- Listed records -
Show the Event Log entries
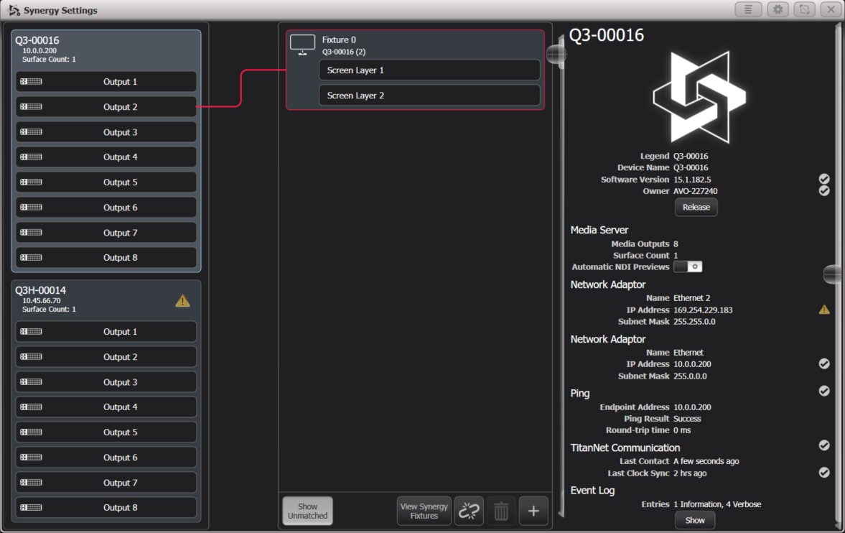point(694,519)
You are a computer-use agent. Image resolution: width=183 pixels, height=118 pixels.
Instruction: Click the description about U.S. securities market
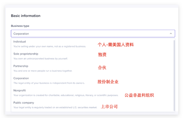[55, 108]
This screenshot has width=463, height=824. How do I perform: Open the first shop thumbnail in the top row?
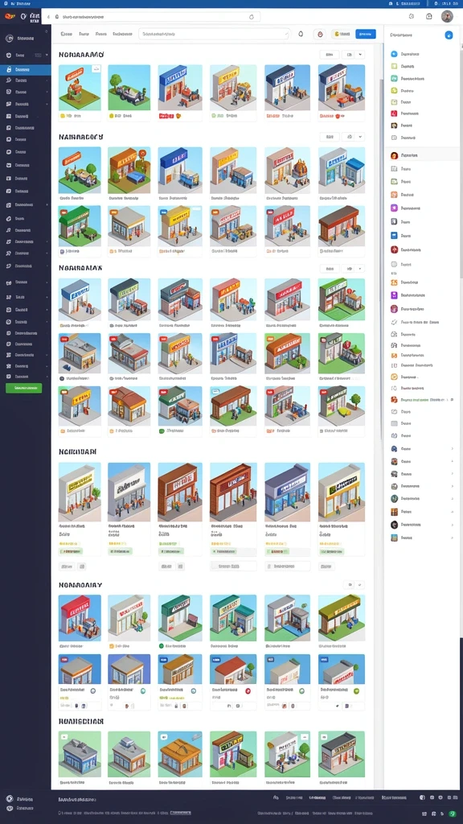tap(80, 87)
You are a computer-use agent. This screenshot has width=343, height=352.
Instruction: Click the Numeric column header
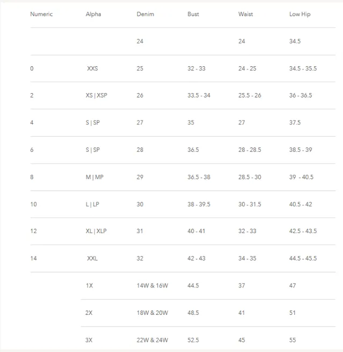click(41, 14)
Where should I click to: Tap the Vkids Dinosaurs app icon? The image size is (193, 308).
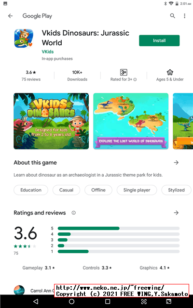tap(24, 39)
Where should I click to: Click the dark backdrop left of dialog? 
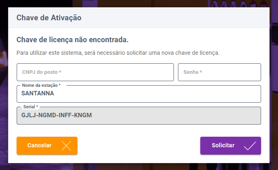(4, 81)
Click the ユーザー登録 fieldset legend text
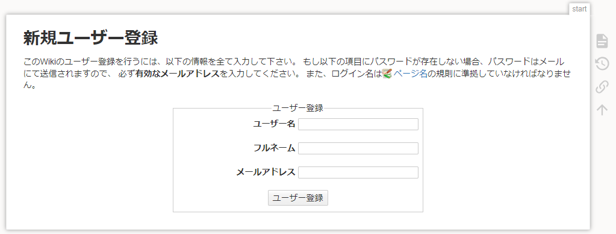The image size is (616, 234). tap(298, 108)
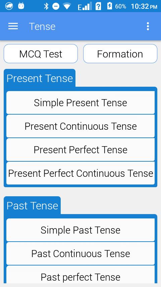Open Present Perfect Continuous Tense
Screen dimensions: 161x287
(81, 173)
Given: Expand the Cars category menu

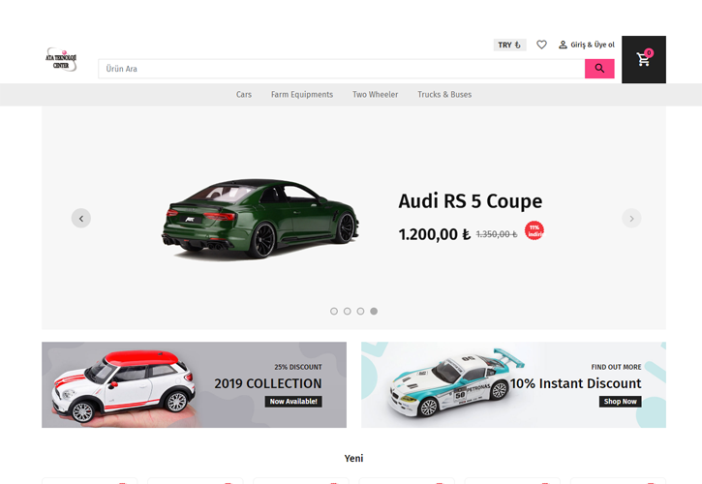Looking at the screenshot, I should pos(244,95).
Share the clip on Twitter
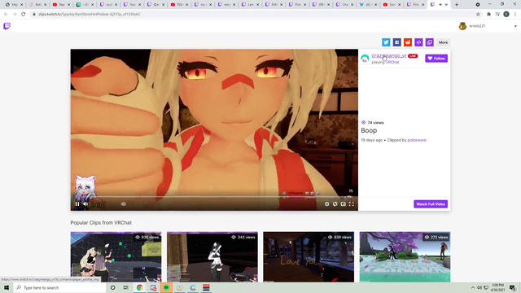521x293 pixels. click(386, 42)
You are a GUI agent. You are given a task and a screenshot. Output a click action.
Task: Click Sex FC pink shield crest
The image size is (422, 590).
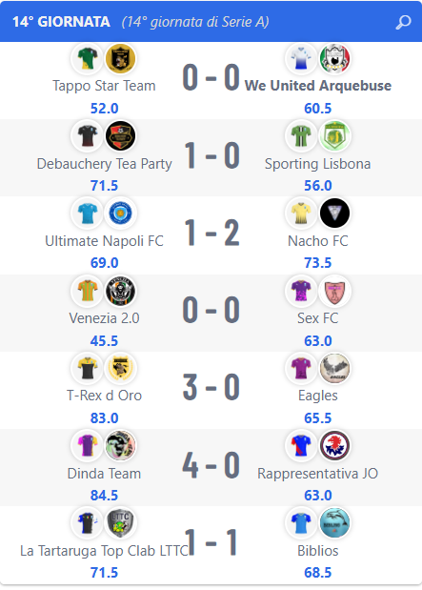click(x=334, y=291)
* * *
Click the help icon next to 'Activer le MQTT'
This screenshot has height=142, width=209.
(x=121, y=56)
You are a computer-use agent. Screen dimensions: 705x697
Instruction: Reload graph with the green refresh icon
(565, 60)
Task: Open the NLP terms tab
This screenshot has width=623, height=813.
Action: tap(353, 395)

- Work instructions -
What lines in the listing above contain the word "agent"? Show each one.

- Solution for this task -
You are a computer-use agent. Image resolution: width=183 pixels, height=118 pixels.
You are a computer-use agent. This screenshot has width=343, height=352.
You are a GUI agent. You are given a task and a screenshot. Output a click action.
You are a computer-use agent. Screen dimensions: 705x697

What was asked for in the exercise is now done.